### Exercise:
In the article about a possible gas boiler ban, what does the quoted Spring Statement say the Future Homes Standard will mandate?

++++ Quoted passage ++++

Gas boilers to be banned in 2025? We don't think so
01 Apr 2019
You may have spotted a story in the news recently claiming gas boilers will be banned in new homes from 2025, which may have lead you on to wonder why, with just six years to go, are your SAP and SBEM specialists still recommending you take the gas route?
We felt a bit of fact-checking was required here:
This claim originated from Philip Hammond’s Spring Statement.
When we first heard his speech, we thought we’d be talking about how £3billion is going into the construction of 30,000 new affordable homes, and another billion to help SME builders compete against the big developers.
But then he came out with this bombshell:
“We will introduce a Future Homes Standard, mandating the end of fossil-fuel heating systems in all new houses from 2025.”
Although he didn’t specify gas, it’s reasonable to include gas within the fossil fuel family, so you can understand why this quote grabbed the headlines.
There are hints in previous Government reports that things were going to start moving in this direction, but not at such a pace…
The Clean Growth Strategy in 2017 puts forward plans to stop new homes from using oil or coal heating systems from the mid-2020s, but only in locations where mains gas isn’t available. The Clean Air Strategy, published last year, also talks about banning oil and coal heating, as well as restricting wood burning stoves in urban areas, but again doesn’t mention a gas phase-out.
Maybe Hammond had been reading the ‘UK Housing: Fit for the Future’ report created by the Committee for Climate Change last month, which recommended new homes from 2025 weren’t connected to the gas grid at all – instead using low carbon heat sources. This committee is completely independent of Government and has the job of pushing a very green agenda on Parliament.

++++ Dataset excerpts ++++

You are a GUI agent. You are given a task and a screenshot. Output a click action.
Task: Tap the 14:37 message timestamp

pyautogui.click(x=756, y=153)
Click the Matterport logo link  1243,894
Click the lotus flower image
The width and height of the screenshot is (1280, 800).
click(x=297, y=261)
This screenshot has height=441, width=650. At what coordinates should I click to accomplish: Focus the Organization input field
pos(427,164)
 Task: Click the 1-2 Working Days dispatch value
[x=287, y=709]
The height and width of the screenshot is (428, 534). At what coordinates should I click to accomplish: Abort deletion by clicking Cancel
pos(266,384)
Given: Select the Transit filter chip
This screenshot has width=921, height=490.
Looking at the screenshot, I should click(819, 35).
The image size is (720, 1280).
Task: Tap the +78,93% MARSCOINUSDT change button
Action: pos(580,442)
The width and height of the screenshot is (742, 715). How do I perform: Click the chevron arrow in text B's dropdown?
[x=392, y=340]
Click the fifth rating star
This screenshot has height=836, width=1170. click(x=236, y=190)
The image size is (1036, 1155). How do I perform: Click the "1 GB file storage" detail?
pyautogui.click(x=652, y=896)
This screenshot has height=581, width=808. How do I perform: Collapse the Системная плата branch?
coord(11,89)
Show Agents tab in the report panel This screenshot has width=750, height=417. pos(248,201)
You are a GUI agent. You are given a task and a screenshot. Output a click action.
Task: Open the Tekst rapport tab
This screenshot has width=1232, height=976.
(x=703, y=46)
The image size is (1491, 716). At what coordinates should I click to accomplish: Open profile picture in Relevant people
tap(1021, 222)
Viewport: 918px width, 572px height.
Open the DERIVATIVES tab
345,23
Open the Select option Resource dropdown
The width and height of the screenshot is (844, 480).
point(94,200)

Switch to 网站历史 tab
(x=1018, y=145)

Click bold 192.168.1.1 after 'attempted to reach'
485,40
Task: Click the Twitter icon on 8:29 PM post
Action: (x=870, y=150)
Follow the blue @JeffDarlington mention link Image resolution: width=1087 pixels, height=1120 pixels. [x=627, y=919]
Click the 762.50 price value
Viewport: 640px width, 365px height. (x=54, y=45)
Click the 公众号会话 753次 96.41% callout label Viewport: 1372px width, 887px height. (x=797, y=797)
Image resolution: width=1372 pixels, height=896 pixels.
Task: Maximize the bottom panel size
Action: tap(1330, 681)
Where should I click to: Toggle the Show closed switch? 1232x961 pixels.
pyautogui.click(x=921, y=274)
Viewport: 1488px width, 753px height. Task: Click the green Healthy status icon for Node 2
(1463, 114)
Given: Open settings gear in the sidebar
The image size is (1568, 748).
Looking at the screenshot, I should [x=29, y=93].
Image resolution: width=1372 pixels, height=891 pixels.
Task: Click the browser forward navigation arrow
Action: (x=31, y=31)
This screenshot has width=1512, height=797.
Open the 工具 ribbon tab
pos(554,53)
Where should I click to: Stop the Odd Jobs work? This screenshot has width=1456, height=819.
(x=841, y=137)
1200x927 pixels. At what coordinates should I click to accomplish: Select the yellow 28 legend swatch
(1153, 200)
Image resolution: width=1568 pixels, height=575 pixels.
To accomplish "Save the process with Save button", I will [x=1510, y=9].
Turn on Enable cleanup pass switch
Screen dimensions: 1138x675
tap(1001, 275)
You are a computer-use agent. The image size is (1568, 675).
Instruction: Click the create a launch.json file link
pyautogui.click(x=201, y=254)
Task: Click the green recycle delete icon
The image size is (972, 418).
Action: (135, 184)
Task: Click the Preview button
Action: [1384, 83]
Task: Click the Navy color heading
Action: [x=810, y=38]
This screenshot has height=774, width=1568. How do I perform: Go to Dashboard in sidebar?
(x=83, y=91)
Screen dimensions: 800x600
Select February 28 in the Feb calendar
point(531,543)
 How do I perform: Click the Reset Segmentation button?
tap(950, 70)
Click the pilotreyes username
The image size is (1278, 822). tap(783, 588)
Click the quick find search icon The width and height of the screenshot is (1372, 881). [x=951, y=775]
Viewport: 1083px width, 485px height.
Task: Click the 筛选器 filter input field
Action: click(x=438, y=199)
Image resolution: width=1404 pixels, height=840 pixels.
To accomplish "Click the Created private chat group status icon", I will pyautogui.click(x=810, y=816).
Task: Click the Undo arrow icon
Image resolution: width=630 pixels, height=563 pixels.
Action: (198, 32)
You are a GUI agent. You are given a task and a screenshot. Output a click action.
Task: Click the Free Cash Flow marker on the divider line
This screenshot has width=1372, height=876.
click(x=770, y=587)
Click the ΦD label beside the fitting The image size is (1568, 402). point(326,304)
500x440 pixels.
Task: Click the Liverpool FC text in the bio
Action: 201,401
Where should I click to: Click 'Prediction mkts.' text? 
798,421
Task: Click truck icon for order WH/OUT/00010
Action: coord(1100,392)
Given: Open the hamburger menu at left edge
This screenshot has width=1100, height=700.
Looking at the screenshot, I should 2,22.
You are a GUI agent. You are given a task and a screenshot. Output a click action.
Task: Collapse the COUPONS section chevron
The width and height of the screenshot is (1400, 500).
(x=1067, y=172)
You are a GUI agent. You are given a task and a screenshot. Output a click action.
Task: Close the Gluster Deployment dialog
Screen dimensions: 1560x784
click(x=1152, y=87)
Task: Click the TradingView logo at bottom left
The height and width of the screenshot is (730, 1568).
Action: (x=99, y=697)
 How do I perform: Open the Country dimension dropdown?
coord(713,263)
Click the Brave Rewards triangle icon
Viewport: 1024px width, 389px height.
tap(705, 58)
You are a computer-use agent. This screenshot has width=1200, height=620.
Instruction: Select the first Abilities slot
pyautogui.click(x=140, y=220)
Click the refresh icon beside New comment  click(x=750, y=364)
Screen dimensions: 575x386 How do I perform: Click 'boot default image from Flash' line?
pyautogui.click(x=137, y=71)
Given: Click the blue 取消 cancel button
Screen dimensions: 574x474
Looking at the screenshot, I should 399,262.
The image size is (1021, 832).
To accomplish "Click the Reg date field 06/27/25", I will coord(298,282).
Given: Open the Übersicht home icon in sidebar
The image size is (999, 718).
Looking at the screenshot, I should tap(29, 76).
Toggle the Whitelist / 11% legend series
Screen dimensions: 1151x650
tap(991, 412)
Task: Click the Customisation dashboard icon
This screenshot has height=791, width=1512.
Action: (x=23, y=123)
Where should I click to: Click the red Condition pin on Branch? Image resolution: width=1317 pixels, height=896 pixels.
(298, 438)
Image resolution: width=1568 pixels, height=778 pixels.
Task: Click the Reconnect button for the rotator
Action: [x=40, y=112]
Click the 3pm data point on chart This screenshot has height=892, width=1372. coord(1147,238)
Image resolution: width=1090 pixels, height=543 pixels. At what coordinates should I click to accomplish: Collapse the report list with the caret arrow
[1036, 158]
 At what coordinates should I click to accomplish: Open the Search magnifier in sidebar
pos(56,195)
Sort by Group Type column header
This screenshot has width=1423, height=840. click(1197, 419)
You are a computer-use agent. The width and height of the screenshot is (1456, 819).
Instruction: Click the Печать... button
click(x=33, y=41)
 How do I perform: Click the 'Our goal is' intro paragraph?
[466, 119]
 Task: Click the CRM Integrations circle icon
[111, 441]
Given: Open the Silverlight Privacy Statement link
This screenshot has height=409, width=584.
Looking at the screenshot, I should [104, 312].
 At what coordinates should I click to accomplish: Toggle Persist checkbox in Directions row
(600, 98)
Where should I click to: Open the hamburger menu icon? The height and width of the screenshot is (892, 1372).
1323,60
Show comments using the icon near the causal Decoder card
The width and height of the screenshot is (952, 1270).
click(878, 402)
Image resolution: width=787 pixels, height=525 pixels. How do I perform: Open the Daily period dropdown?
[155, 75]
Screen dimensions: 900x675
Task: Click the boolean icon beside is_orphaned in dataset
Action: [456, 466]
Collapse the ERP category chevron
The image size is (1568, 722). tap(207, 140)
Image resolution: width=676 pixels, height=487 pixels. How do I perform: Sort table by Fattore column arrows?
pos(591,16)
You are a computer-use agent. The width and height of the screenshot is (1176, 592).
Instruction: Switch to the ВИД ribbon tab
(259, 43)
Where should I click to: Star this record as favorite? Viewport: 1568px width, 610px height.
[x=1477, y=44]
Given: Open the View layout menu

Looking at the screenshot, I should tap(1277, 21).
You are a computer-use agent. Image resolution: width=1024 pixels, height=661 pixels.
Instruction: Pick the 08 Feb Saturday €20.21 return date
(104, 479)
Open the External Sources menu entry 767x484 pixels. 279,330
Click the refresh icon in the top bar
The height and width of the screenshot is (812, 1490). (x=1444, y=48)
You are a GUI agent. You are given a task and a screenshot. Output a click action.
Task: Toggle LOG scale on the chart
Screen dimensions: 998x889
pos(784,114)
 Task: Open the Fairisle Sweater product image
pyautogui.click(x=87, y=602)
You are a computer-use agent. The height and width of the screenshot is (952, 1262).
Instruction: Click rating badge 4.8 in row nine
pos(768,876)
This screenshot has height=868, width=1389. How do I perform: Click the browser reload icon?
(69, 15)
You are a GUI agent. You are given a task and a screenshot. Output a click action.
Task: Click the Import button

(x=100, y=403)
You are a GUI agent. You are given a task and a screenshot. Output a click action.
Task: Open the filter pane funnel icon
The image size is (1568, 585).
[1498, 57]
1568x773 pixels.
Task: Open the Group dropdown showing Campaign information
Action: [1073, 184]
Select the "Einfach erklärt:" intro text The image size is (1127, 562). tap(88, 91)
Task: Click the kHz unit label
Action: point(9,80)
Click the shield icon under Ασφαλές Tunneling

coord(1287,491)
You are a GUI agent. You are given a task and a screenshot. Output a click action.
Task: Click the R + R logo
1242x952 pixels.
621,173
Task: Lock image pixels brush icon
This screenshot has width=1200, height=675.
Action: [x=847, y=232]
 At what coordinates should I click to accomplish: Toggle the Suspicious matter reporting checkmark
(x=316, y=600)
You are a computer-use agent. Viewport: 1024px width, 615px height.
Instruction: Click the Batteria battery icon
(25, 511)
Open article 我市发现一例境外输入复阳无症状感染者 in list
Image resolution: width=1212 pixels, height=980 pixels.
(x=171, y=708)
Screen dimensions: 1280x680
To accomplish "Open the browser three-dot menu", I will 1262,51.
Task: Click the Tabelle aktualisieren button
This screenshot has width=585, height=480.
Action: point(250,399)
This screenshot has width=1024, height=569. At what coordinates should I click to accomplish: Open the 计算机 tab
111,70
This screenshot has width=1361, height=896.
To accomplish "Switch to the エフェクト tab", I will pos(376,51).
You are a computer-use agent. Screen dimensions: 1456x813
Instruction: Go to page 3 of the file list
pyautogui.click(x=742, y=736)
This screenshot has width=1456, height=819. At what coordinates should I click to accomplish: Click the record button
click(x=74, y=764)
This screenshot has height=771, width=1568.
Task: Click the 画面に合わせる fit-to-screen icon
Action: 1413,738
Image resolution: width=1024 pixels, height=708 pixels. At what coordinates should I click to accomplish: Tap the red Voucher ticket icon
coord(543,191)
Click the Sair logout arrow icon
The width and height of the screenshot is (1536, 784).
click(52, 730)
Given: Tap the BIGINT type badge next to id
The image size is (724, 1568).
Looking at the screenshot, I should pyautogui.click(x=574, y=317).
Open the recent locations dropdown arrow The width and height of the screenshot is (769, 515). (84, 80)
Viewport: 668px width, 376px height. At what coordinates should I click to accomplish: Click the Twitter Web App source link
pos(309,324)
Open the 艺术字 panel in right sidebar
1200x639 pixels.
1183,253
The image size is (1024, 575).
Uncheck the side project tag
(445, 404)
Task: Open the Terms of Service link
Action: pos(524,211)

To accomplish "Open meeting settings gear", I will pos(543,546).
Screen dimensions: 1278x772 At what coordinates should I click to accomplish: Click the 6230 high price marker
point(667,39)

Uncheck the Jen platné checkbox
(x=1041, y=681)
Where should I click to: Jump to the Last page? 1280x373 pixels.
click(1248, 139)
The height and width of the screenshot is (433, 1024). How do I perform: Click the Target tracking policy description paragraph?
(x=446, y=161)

++++

### Written response:
The end of fossil-fuel heating systems in all new houses from 2025.